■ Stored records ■
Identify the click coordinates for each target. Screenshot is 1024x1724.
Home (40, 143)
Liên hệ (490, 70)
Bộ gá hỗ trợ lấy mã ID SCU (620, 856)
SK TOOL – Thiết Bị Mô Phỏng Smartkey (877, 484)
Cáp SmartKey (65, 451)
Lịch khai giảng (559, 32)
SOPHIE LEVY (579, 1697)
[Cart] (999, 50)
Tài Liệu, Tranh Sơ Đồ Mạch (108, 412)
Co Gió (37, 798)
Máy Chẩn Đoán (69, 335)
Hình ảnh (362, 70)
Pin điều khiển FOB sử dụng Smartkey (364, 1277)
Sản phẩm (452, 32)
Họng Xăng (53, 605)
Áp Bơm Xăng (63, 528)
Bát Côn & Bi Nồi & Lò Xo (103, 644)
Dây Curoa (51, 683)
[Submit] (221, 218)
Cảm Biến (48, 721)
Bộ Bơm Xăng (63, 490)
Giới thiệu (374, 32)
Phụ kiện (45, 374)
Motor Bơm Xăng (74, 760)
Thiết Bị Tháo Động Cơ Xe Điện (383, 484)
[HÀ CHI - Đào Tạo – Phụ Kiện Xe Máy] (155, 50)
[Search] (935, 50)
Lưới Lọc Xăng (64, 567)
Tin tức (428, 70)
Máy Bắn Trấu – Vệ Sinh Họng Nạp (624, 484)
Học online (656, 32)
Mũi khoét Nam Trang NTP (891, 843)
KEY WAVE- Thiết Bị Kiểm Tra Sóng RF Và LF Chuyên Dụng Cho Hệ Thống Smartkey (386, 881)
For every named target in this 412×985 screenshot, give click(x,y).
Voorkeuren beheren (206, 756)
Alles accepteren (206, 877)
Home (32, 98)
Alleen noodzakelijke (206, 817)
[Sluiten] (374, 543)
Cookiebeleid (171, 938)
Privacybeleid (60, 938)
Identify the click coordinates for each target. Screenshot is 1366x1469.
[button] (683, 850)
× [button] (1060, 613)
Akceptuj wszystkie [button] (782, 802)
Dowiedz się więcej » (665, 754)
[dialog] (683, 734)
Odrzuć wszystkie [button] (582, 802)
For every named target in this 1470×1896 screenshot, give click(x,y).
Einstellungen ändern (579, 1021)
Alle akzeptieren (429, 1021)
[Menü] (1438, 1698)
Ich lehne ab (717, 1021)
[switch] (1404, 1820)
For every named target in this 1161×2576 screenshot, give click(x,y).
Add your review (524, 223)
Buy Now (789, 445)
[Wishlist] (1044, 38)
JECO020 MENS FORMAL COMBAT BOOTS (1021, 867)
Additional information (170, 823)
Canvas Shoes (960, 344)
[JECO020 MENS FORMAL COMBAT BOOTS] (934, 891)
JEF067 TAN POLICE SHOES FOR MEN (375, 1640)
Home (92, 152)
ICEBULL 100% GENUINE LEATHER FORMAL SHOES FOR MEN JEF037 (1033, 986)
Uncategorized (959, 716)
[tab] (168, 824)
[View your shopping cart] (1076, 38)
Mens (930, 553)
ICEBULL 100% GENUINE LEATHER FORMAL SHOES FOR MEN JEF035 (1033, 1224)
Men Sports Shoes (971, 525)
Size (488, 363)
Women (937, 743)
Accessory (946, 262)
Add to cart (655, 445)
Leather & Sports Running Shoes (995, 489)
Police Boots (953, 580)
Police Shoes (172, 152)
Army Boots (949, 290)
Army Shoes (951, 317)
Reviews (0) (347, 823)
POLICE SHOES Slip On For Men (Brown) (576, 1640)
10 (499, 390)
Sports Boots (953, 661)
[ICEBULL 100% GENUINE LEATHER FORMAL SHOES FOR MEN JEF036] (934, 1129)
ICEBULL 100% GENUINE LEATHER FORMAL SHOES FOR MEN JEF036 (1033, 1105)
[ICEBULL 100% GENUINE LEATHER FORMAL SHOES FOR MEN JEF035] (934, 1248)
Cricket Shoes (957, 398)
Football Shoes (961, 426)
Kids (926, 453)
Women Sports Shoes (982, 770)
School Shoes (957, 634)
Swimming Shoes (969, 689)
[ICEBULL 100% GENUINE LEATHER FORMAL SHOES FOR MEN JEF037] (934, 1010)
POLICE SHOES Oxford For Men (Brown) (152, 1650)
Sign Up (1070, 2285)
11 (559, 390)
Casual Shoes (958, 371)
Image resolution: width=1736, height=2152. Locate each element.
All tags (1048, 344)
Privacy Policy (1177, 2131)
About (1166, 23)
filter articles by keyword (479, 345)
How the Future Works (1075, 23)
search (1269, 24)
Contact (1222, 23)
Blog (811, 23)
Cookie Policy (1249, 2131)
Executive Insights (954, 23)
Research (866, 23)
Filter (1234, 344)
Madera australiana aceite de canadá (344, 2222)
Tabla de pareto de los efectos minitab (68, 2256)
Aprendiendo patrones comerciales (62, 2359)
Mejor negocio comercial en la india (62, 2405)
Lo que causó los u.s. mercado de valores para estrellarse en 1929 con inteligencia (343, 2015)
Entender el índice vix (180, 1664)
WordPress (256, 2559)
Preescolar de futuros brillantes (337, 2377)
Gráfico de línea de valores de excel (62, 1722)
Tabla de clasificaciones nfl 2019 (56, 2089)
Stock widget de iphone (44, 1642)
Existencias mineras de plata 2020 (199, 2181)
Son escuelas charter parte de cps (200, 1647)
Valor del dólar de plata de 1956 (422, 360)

■ Required work ■
Above are the records. Print exactly, and only, the lines from the line with "Phụ kiện (45, 374)" to the line with "Add to cart (655, 445)", both inclusive.

■ Task solution ■
Phụ kiện (45, 374)
Motor Bơm Xăng (74, 760)
Thiết Bị Tháo Động Cơ Xe Điện (383, 484)
[HÀ CHI - Đào Tạo – Phụ Kiện Xe Máy] (155, 50)
[Search] (935, 50)
Lưới Lọc Xăng (64, 567)
Tin tức (428, 70)
Máy Bắn Trấu – Vệ Sinh Họng Nạp (624, 484)
Học online (656, 32)
Mũi khoét Nam Trang NTP (891, 843)
KEY WAVE- Thiết Bị Kiểm Tra Sóng RF Và LF Chuyên Dụng Cho Hệ Thống Smartkey (386, 881)
For every named target in this 412×985 screenshot, give click(x,y).
Voorkeuren beheren (206, 756)
Alles accepteren (206, 877)
Home (32, 98)
Alleen noodzakelijke (206, 817)
[Sluiten] (374, 543)
Cookiebeleid (171, 938)
Privacybeleid (60, 938)
Identify the click coordinates for each target. Screenshot is 1366x1469.
[button] (683, 850)
× [button] (1060, 613)
Akceptuj wszystkie [button] (782, 802)
Dowiedz się więcej » (665, 754)
[dialog] (683, 734)
Odrzuć wszystkie [button] (582, 802)
For every named target in this 1470×1896 screenshot, give click(x,y).
Einstellungen ändern (579, 1021)
Alle akzeptieren (429, 1021)
[Menü] (1438, 1698)
Ich lehne ab (717, 1021)
[switch] (1404, 1820)
For every named target in this 1161×2576 screenshot, give click(x,y).
Add your review (524, 223)
Buy Now (789, 445)
[Wishlist] (1044, 38)
JECO020 MENS FORMAL COMBAT BOOTS (1021, 867)
Additional information (170, 823)
Canvas Shoes (960, 344)
[JECO020 MENS FORMAL COMBAT BOOTS] (934, 891)
JEF067 TAN POLICE SHOES FOR MEN (375, 1640)
Home (92, 152)
ICEBULL 100% GENUINE LEATHER FORMAL SHOES FOR MEN JEF037 (1033, 986)
Uncategorized (959, 716)
[tab] (168, 824)
[View your shopping cart] (1076, 38)
Mens (930, 553)
ICEBULL 100% GENUINE LEATHER FORMAL SHOES FOR MEN JEF035 (1033, 1224)
Men Sports Shoes (971, 525)
Size (488, 363)
Women (937, 743)
Accessory (946, 262)
Add to cart (655, 445)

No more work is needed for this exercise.